Port Pelican on hold
Although the Gulf Gateway Energy Bridge is the first offshore LNG facility to be ready for business, initially ChevronTexaco had expected to achieve that milestone with its proposed 1.6bn cf/d Port Pelican LNG project. In November 2003, Port Pelican became the first LNG import terminal to receive government approval in 20 years and the first deep-water petroleum terminal to be sanctioned since the application for the Louisiana Offshore Oil Port was granted in 1997.
ChevronTexaco plans to build the Port Pelican LNG storage system and regasification facility on top of two concrete structures that will sit on the seabed about 40 miles off the Louisiana coast. However, it has put the project on hold, reportedly because projects that were intended to supply it with LNG will not come on stream until later in the decade.

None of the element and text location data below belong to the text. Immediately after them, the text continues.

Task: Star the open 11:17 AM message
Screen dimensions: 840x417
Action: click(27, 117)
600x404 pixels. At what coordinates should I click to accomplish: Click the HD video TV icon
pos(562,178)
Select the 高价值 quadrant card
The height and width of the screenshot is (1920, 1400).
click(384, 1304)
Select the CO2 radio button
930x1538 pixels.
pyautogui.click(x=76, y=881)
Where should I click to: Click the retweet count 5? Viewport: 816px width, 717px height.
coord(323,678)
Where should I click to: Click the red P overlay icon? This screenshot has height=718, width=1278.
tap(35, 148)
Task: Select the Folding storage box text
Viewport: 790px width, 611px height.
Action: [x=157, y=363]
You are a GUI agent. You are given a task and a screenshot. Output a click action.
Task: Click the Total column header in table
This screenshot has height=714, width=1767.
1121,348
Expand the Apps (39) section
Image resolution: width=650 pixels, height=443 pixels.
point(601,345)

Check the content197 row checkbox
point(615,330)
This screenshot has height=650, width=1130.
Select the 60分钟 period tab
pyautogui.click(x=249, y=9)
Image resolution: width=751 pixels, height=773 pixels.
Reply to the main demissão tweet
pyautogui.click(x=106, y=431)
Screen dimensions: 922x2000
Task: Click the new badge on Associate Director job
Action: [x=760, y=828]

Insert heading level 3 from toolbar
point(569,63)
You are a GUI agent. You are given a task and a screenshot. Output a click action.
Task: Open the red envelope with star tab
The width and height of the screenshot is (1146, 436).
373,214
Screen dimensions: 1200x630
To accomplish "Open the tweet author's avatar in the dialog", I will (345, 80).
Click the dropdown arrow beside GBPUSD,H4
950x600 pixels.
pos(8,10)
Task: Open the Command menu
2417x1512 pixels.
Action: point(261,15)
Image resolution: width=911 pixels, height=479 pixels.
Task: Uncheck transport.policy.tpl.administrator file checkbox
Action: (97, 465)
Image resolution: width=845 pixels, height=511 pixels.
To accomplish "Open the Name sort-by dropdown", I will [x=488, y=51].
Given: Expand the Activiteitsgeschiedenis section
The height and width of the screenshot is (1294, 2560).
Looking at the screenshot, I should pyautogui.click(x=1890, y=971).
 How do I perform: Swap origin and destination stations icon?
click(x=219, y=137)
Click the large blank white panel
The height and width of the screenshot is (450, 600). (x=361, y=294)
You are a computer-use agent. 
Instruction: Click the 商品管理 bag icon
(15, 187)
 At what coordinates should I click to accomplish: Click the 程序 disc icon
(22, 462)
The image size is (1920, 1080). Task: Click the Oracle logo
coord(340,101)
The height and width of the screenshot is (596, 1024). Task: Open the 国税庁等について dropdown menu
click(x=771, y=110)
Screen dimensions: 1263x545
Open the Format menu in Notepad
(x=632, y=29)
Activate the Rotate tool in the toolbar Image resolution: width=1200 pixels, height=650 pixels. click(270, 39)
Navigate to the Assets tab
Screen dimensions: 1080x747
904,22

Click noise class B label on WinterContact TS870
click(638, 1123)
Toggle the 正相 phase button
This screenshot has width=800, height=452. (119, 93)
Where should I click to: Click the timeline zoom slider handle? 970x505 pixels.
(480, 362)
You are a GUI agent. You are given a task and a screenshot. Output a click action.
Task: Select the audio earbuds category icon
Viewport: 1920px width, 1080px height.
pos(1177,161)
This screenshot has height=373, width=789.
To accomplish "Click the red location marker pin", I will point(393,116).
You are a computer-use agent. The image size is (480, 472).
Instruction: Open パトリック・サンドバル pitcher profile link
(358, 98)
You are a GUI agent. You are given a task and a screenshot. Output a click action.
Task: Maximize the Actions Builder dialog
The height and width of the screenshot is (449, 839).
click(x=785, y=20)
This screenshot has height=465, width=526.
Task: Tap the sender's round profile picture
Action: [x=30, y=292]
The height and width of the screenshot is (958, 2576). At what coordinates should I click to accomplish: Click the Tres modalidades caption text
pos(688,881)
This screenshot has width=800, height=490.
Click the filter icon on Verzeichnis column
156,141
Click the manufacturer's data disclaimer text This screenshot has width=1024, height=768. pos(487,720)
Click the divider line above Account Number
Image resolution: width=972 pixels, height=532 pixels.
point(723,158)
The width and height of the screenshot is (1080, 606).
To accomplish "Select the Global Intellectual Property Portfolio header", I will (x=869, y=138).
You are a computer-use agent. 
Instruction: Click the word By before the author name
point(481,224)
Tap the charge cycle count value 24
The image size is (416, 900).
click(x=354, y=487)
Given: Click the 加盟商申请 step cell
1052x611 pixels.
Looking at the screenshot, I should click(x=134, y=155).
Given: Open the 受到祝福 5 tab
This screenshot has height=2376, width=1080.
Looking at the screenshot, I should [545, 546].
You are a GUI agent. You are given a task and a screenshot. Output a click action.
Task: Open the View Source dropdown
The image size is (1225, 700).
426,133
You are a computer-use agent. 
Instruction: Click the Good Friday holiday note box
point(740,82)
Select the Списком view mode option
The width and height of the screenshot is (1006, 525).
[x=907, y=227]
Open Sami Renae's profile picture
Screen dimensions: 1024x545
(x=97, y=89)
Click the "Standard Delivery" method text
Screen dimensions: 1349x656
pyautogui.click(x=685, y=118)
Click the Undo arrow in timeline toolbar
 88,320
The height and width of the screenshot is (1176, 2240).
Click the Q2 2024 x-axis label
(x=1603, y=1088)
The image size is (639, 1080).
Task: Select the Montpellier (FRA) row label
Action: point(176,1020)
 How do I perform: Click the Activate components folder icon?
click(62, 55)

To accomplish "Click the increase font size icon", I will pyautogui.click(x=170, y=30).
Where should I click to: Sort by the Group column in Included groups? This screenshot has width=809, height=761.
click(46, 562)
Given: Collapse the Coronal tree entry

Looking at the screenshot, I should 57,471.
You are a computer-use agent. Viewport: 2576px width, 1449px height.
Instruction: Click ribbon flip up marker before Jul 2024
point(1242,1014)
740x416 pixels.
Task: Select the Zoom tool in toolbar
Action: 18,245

The third offshore LNG terminal to receive federal approval, Gulf Landing, has been proposed by Shell. The energy giant's plans call for constructing the concrete, gravity-based structure in 55 feet of water, about 38 miles from Cameron, Louisiana. Although the 1bn cf/d terminal would be the first Shell-operated LNG depot in the US when it comes on stream in late 2008 or 2009, the company already owns rights to a third of the 0.75bn cf/d capacity of Cove Point, the largest of the onshore LNG terminals, and all of the capacity of a 360m cf/d expansion scheduled for completion next year at another terminal, near Savannah, Georgia.
Main Pass Energy Hub will become the country's second offshore LNG terminal when it starts up in late 2007, off the Louisiana coast. McMoran Energy will develop the 1bn cf/d facility using an existing platform that has been idle since the firm shut down sulphur-mining operations there in 2000. As well as building conventional cryogenic storage tanks, the firm will develop a massive salt cavern that lies below the terminal, which would boost its peak delivery capability to 2.5bn cf/d. HNG Storage also intends to use salt-dome storage, which is significantly less expensive than conventional, above-ground cryogenic storage tanks, at its Freedom LNG Terminal, offshore central Louisiana.
At least three other LNG-import facilities have been proposed for the Gulf of Mexico, including ConocoPhillips' Beacon Port and Compass Port terminals, and ExxonMobil's Pearl Crossing. In addition, two projects are planned to store and recondition LNG offshore Oxnard, California: Crystal Energy plans to convert an abandoned oil platform into a facility for regasifying LNG from Alaska; and BHP Billiton intends to complete construction of its Cabrillo Port facility in 2008.
In addition to LNG terminals proposed offshore the US east, west and Gulf coasts, facilities planned off Mexico and the Bahamas will help to meet the US' growing gas demand. All the proposed terminals are scheduled to start up by 2010, by when, the EIA claims, US LNG imports, which totalled about 229bn cf in 2002, will exceed 2.2 trillion cf.